23 Feb Designing Your HRA or Flex Contributions to Meet Affordability Requirements
Original post ubabenefits.com
An Applicable Large Employer (ALE) that offers minimum essential coverage (MEC) to substantially all of its full-time employees may still owe penalties if the coverage it offers is inadequate because it is not “affordable” or it does not provide “minimum value.” Coverage is considered affordable if it costs less than 9.5 percent of the employee’s household income. Because employers rarely know an employee’s household income, employers may meet the affordability requirement through one of three safe harbor options – the W-2 safe harbor, the rate of pay safe harbor, or the federal poverty level safe harbor.
Health reimbursement arrangement (HRA) contributions by an employer that may be used to pay premiums for an eligible employer sponsored plan are counted toward the employee’s required contribution, subsequently reducing the amount required for their contribution.
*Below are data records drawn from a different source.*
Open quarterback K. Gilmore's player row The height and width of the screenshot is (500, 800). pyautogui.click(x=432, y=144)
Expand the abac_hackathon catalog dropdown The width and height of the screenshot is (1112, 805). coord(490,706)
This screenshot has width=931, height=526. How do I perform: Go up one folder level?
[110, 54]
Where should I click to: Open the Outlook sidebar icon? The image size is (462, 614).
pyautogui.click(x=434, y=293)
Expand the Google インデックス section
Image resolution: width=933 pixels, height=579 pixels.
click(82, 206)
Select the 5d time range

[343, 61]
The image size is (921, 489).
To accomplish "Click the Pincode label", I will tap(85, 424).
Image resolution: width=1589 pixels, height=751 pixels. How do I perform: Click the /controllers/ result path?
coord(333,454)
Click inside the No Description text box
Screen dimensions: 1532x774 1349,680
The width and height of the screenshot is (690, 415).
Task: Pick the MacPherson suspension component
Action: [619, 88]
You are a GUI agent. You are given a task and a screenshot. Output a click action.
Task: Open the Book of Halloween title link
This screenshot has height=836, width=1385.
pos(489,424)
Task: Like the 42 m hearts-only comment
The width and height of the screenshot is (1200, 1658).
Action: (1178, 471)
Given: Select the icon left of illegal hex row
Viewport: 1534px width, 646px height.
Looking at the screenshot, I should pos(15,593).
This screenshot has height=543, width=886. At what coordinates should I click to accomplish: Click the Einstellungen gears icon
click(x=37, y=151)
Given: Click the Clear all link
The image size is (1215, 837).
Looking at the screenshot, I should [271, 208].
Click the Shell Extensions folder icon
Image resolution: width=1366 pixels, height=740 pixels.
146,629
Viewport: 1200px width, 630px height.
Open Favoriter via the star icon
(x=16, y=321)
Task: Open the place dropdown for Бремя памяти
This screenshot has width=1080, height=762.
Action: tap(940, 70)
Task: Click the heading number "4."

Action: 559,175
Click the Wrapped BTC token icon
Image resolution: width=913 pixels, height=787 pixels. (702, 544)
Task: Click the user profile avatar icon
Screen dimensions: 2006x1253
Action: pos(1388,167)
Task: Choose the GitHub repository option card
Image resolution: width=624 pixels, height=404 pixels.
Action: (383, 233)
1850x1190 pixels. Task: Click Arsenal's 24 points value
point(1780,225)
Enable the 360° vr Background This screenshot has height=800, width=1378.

Practically speaking, an employer can design an HRA to reduce the employee premium and meet affordability requirements.
Similarly, an employer’s flex contributions to a cafeteria plan can reduce the amount of the employee portion of the premium so long as the employee may not opt to receive the amount as a taxable benefit, the flex credit may be used to pay for the MEC, and the employee may use the amount only to pay for medical care. If the flex contribution can be used to pay for non-health care benefits (such as dependent care), it could not be used to reduce the amount of the employee premium for affordability purposes. Furthermore, if an employee is provided with a flex contribution that may be used for health expenses, but may be used for non-health benefits, and is designed so an employee who elects the employer health plan must forego any of the flex plan’s non-health benefits, those flex benefits may not be used to reduce the employee’s premium for affordability purposes.
However, for plan years beginning before January 1, 2017, and for benefits adopted prior to December 16, 2015, an employer flex contribution that is not a health flex contribution because it may be used for non-health benefits but that may be used by the employee toward the amount the employee is otherwise required to pay for the health coverage, will be treated as reducing the amount of an employee’s required contribution.
Furthermore, only for coverage for plan years beginning before January 1, 2017, an employer may reduce the amount of the employee’s required contribution by the amount of a non-health flex contribution (other than a flex contribution made under a non-relief-eligible flex contribution arrangement) for purposes of information reporting on Line 15 of Form 1095-C. However, because treating a non-health flex contribution as reducing an employee’s required contribution may affect the employee’s eligibility for the premium tax credit, the IRS encourages employers not to reduce the amount of the employee’s required contribution by the amount of a non-health flex contribution for purposes of information reporting. After reports have been submitted, if the employer is contacted by the IRS concerning a potential penalty relating to the employee’s receipt of a premium tax credit, the employer will have an opportunity to respond and show that it is entitled to the relief described in the Notice, to the extent that the employee would not have been eligible for the premium tax credit if the required employee contribution had been reduced by the amount of the non-health flex contribution or to the extent that the employer would have qualified for an affordability safe harbor if the required employee contribution had been reduced by the amount of the non-health flex contribution.
An employer’s non-health flex contribution will not be used to reduce the employee’s premium for purposes of determining their eligibility for a tax credit.